• EXERCISE INSTRUCTIONS:
Begin at the line containing "Task: Tap the search magnifier icon" and copy exactly through the last line of the listing, skipping every picture.

**** SUPPLIED MATERIAL ****

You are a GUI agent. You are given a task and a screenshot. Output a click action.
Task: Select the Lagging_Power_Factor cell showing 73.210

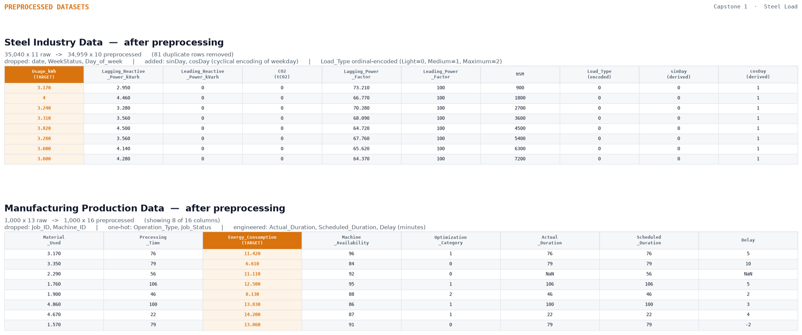tap(361, 88)
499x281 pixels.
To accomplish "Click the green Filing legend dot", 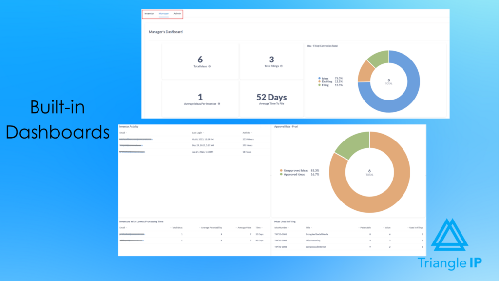I will pyautogui.click(x=319, y=85).
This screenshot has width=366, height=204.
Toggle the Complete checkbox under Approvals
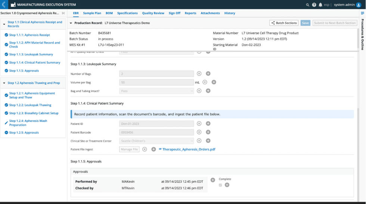(220, 185)
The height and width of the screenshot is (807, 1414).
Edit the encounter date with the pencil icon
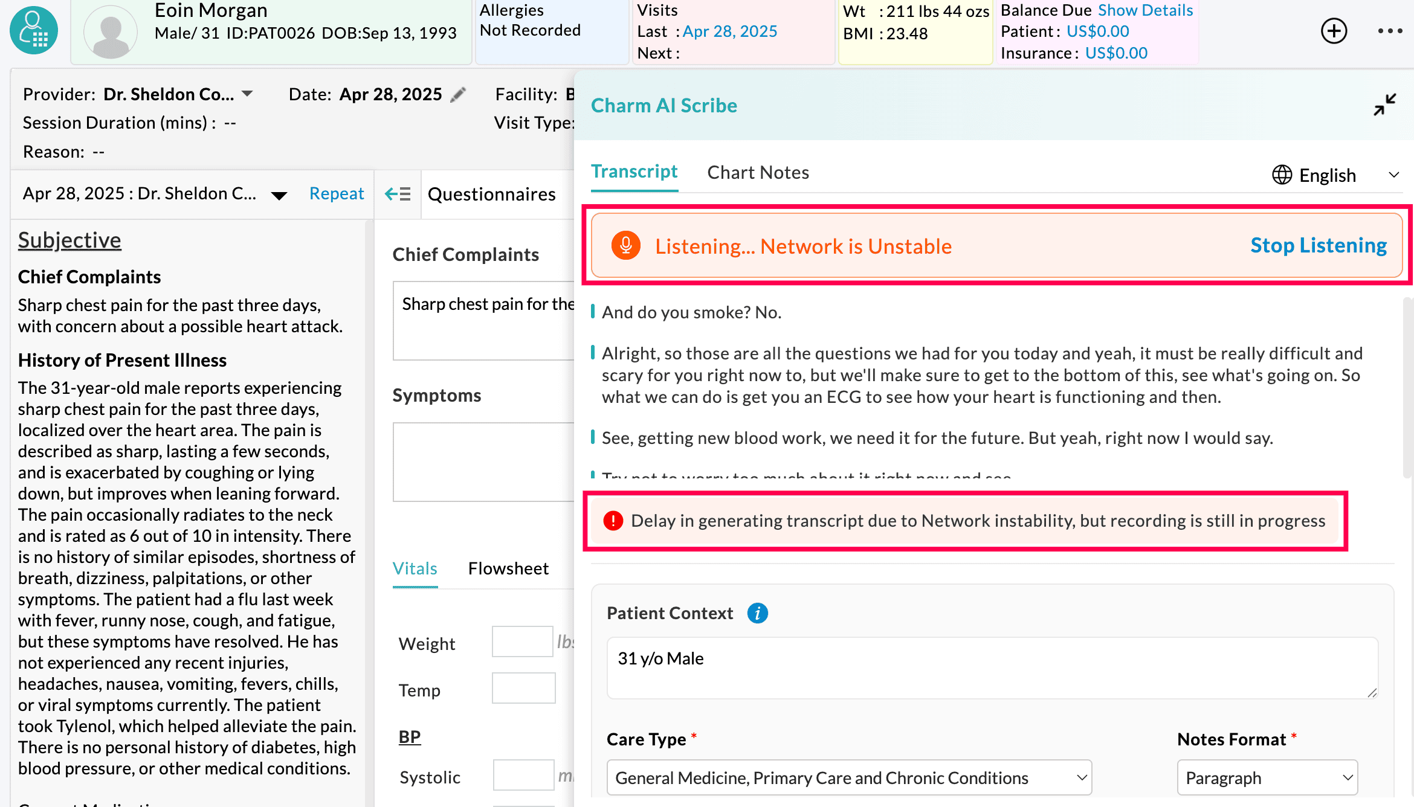(x=459, y=94)
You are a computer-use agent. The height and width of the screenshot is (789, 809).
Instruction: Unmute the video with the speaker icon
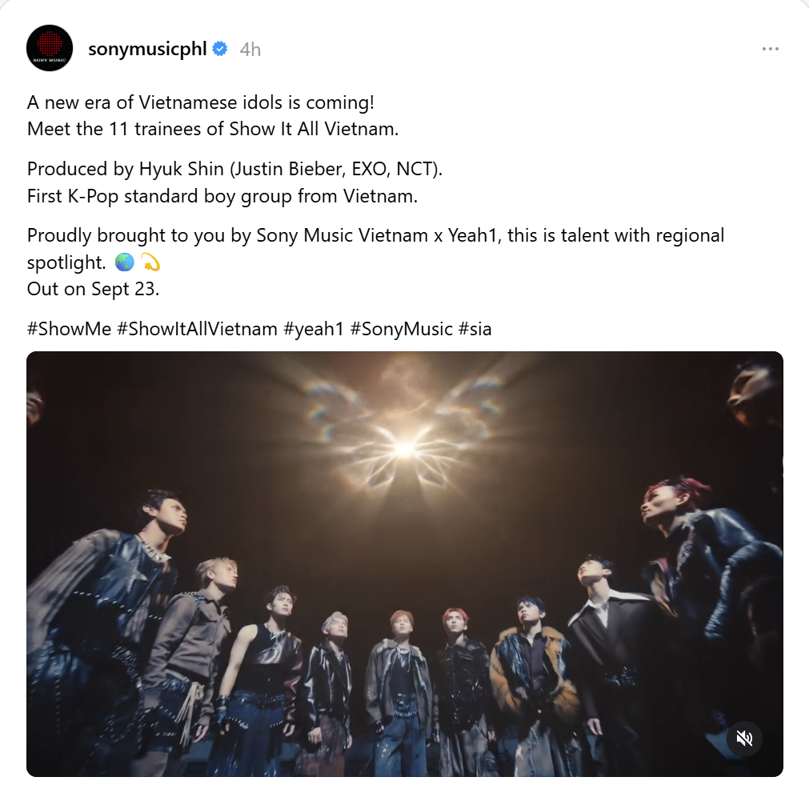tap(744, 739)
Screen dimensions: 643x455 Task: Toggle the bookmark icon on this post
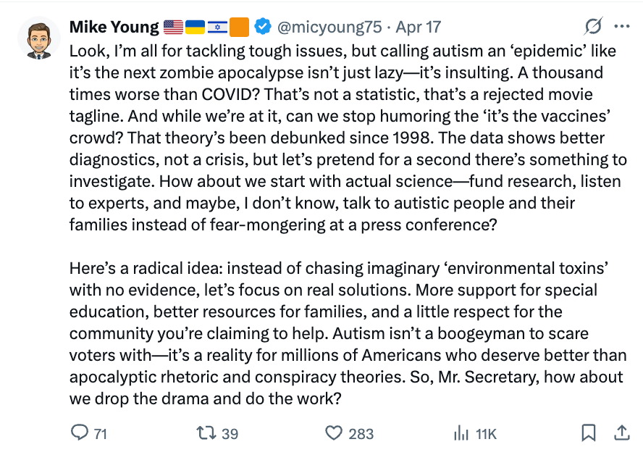589,433
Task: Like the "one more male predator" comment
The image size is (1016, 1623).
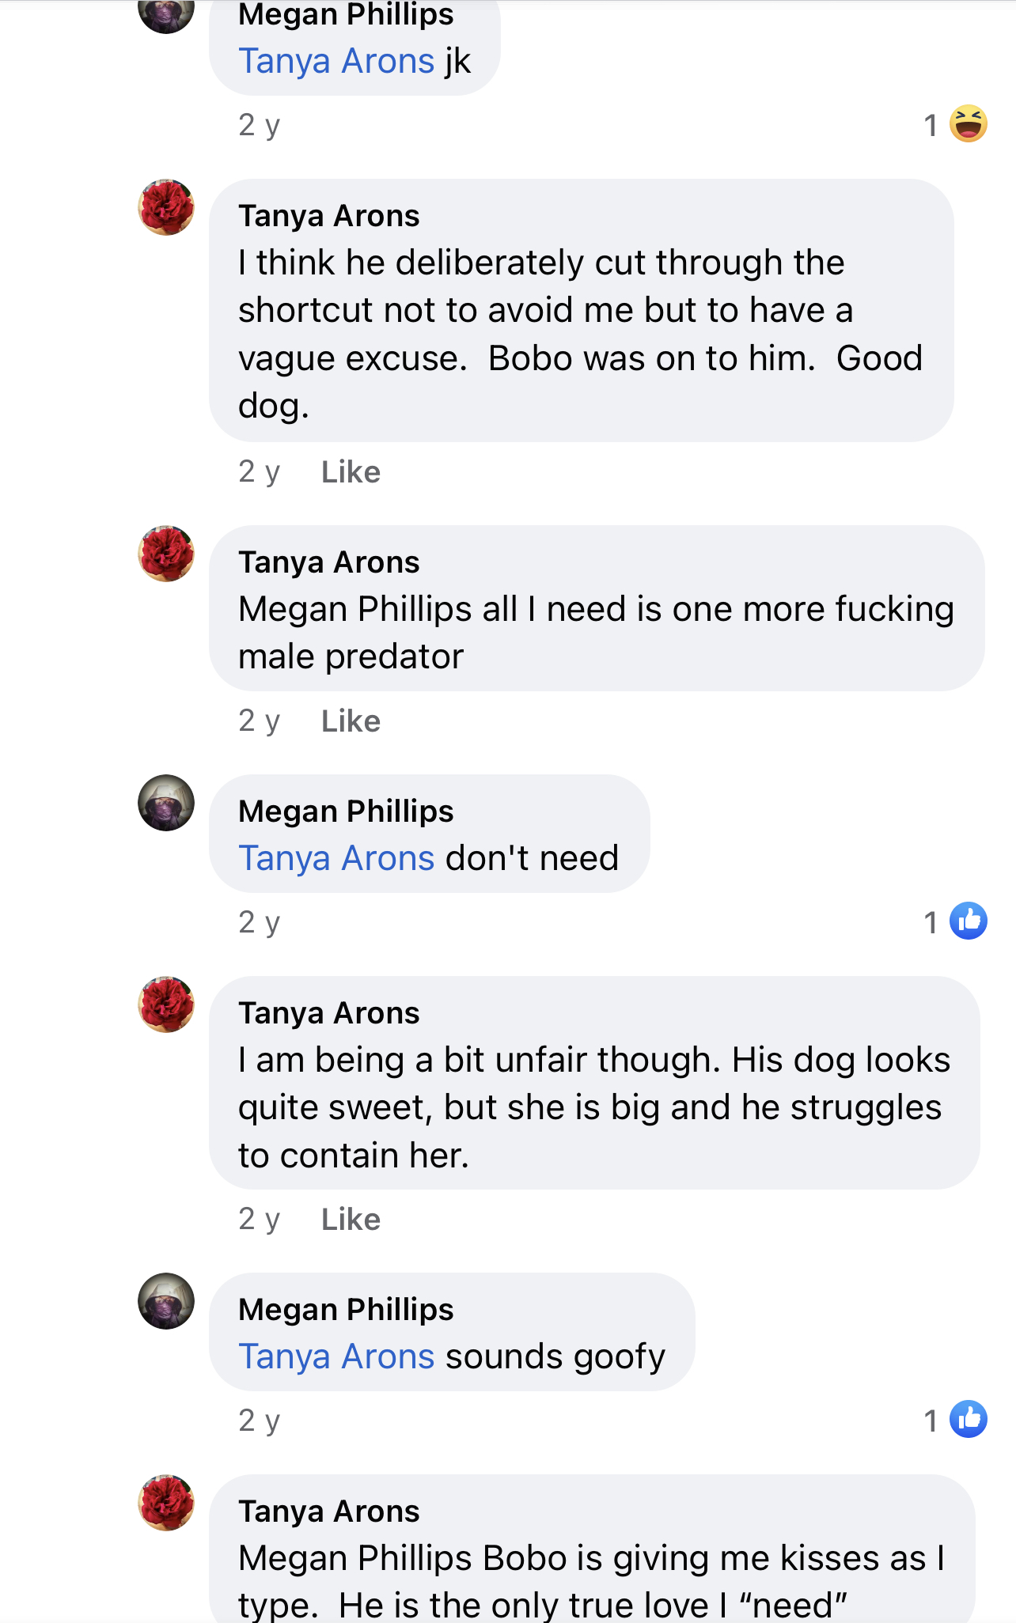Action: pos(351,721)
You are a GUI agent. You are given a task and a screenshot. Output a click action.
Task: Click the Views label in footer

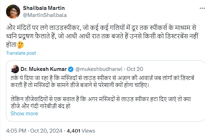coord(88,131)
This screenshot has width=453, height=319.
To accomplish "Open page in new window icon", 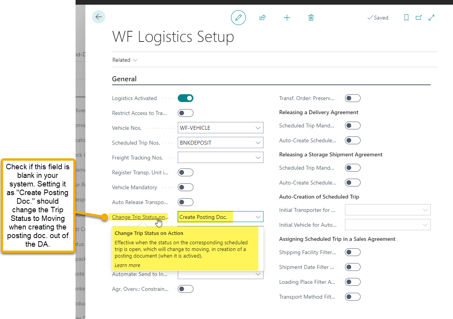I will (x=419, y=18).
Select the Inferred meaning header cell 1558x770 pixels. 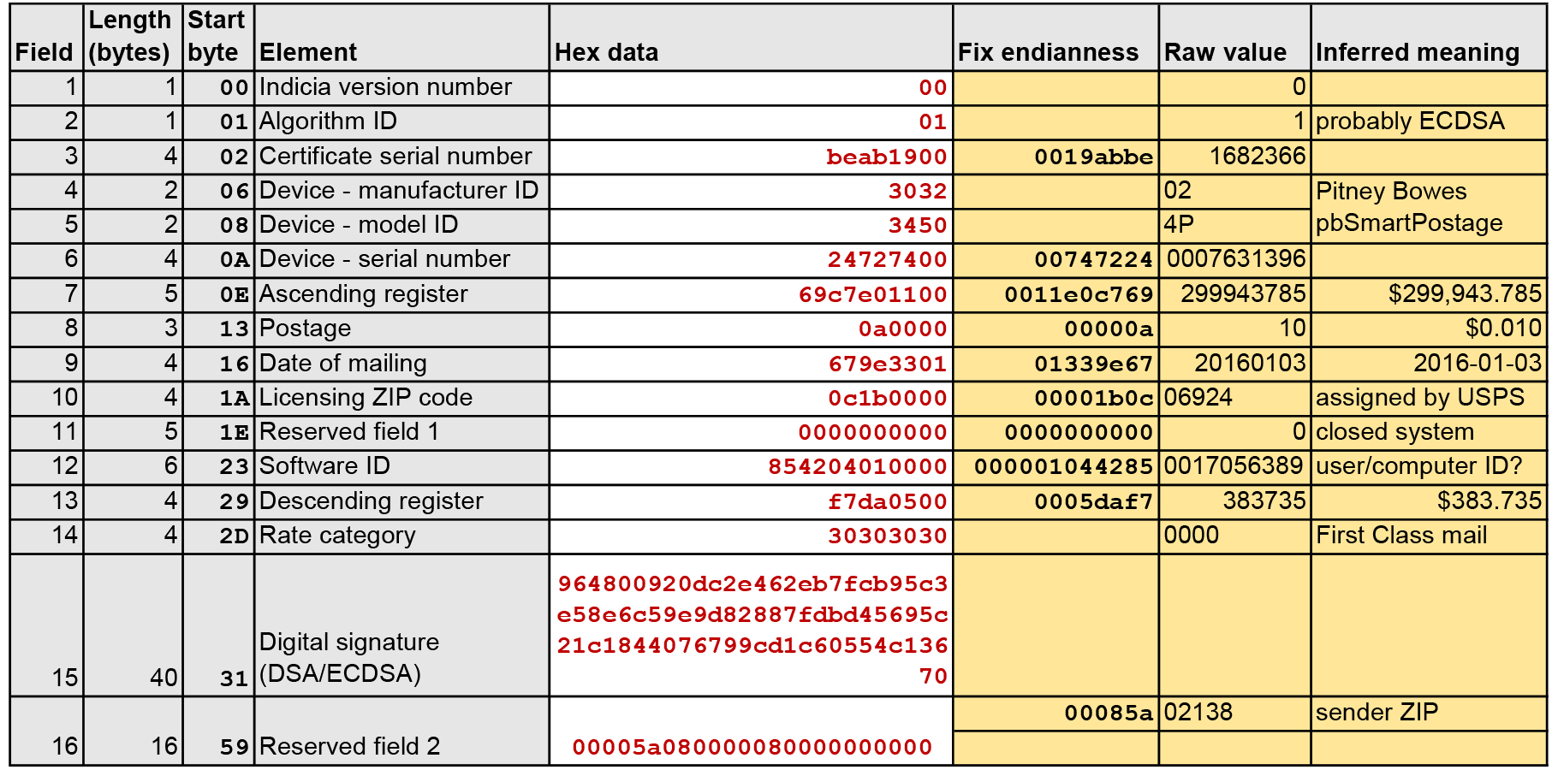[x=1429, y=38]
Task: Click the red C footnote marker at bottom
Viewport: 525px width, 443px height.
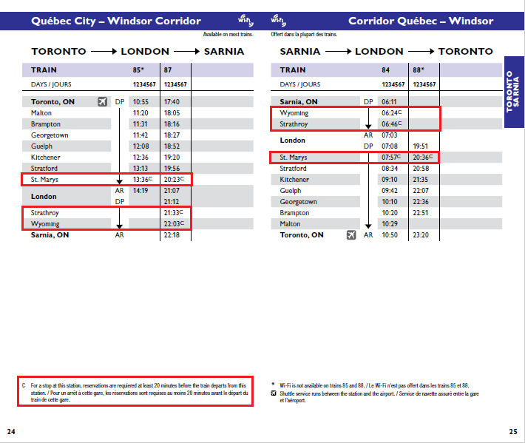Action: [x=23, y=386]
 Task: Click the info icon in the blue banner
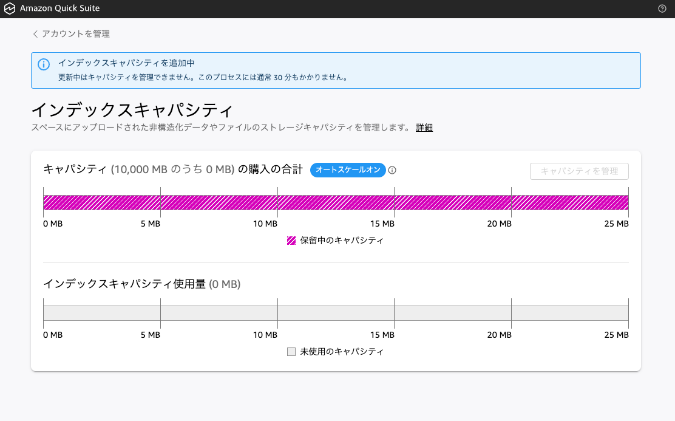[44, 64]
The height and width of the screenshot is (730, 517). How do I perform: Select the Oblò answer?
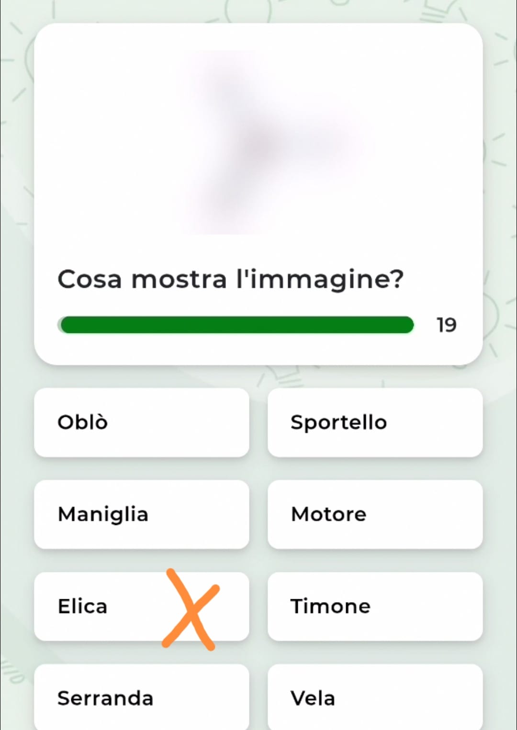coord(141,422)
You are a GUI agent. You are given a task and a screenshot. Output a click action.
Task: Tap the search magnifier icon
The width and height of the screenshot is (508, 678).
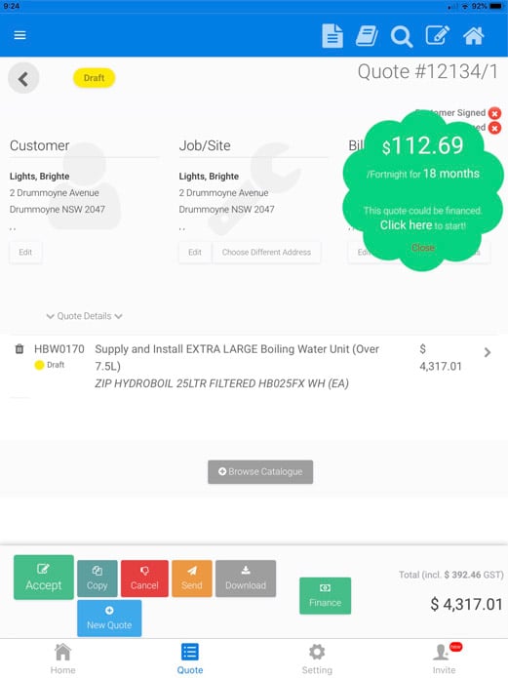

****

• WORKED SOLUTION:
Task: Tap the search magnifier icon
The width and height of the screenshot is (508, 678).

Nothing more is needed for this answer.